Trois générations de photographes
Cet édifice en pierre à la façade arrondie, situé à l’angle des rues Saint-Jean et Couillard, abritait la principale entreprise de photographie à Québec, celle des Livernois. L’immense lucarne du toit procurait une lumière idéale pour les portraits de studio qu’ils réalisaient. Plusieurs autres types d’images comptent parmi les quelque 300 000 photographies qu’ils ont léguées en un fonds patrimonial d’une richesse incroyable.
Photographe et entrepreneur
Jules-Isaïe Benoît dit Livernois fonde son premier studio de photographie à Québec en 1854. Cette technologie encore balbutiante a été inventée 15 ans plus tôt, mais elle connaît déjà un vif succès auprès de la population de Québec. Livernois travaille principalement comme portraitiste. Sa clientèle apprécie en particulier les petits portraits sur papier en format « cartes de visite » que l’on s’échange entre amis et en famille.
L’entreprise est si profitable que Livernois ouvre bientôt deux autres studios. Parallèlement à sa production de portraits, il commence à photographier des monuments, des œuvres d’art et des artéfacts historiques dans un but d’éducation populaire et de conservation du patrimoine canadien-français. Il met ces images en vente dans ses trois studios.
Madame la photographe
En 1865, Jules-Isaïe Livernois décède prématurément à l’âge de 34 ans. Sa veuve Élise L’Hérault dit L’Heureux prend la relève. Depuis l’ouverture du premier studio, elle est un membre à part entière de l’entreprise, manie l’appareil photographique et développe des épreuves en chambre noire. Elle a beaucoup d’expérience.
Elle s’associe bientôt à son gendre, le photographe Louis Bienvenu, et le studio Livernois & Bienvenu ajoute à ses activités des prises de vues d’attraits touristiques de Québec et des régions avoisinantes. Les touristes peuvent dès lors se procurer des souvenirs de leur séjour dans la région de Charlevoix, ou de leur expédition aux chutes Sainte-Anne, situées à une cinquantaine de kilomètres de Québec.
Une touche artistique très appréciée
Le fils d’Élise et de Jules-Isaïe, Jules-Ernest Livernois, prend la direction de l’entreprise familiale en 1873. Il concentre les activités en un seul endroit, rue Saint-Jean, et installe son studio et sa résidence dans ce vaste édifice particulièrement bien adapté à la photographie en 1889. La large lucarne sur le toit, orientée plein sud, procure le vif éclairage nécessaire à l’exposition optimale des plaques et des papiers photographiques, à l’époque où de puissantes lumières artificielles ne sont pas encore disponibles.

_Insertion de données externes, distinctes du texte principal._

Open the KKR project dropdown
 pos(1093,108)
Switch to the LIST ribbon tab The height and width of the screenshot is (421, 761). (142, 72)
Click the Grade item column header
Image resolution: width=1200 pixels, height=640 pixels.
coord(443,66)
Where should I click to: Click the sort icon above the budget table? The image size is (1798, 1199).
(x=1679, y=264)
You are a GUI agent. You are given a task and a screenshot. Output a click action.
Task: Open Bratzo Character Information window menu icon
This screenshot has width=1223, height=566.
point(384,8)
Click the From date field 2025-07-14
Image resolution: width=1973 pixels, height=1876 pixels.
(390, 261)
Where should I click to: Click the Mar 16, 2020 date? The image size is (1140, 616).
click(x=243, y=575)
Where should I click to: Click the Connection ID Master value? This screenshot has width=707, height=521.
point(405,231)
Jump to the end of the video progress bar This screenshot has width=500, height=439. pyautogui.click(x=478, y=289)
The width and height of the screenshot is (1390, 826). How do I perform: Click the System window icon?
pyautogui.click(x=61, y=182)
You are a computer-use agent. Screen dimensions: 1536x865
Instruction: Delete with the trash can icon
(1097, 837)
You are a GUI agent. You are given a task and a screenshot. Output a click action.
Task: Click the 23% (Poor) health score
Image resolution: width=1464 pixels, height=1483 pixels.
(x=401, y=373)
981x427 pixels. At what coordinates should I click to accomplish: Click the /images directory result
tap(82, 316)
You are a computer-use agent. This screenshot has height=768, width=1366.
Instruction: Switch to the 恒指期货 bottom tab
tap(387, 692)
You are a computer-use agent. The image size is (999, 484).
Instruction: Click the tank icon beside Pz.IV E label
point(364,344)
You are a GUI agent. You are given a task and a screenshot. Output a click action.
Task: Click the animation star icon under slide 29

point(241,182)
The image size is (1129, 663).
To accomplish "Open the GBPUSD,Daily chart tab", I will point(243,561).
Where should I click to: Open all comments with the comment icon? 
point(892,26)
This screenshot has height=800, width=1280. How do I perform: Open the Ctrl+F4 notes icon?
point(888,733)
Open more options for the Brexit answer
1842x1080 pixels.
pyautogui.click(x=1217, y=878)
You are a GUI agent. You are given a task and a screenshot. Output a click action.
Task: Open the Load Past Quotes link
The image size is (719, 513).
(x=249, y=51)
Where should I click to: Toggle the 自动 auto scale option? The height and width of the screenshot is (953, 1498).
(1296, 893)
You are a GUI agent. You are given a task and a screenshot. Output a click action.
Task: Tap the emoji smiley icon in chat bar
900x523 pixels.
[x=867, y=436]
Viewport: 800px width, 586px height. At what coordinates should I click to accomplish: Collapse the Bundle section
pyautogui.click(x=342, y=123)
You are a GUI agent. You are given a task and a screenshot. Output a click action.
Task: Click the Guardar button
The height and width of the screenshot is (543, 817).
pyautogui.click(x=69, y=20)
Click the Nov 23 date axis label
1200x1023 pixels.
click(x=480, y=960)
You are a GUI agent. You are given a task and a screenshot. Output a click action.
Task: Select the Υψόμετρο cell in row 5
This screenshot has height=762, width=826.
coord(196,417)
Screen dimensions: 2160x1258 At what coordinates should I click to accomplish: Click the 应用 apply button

Jules-Ernest Livernois devient le photographe le plus en vue de Québec. La touche artistique qu’il insuffle à ses clichés de paysages lui vaut plusieurs commandes, notamment du ministère des Travaux publics du Québec et des compagnies ferroviaires. Il documente la construction du parlement, l’inauguration de la terrasse Dufferin et l’ouverture de plusieurs nouvelles voies de chemin de fer. Ses paysages de la région du Lac-Saint-Jean, entre autres, serviront à mousser la colonisation de cette région; ses photographies des grands hôtels de villégiature seront utilisées à des fins publicitaires.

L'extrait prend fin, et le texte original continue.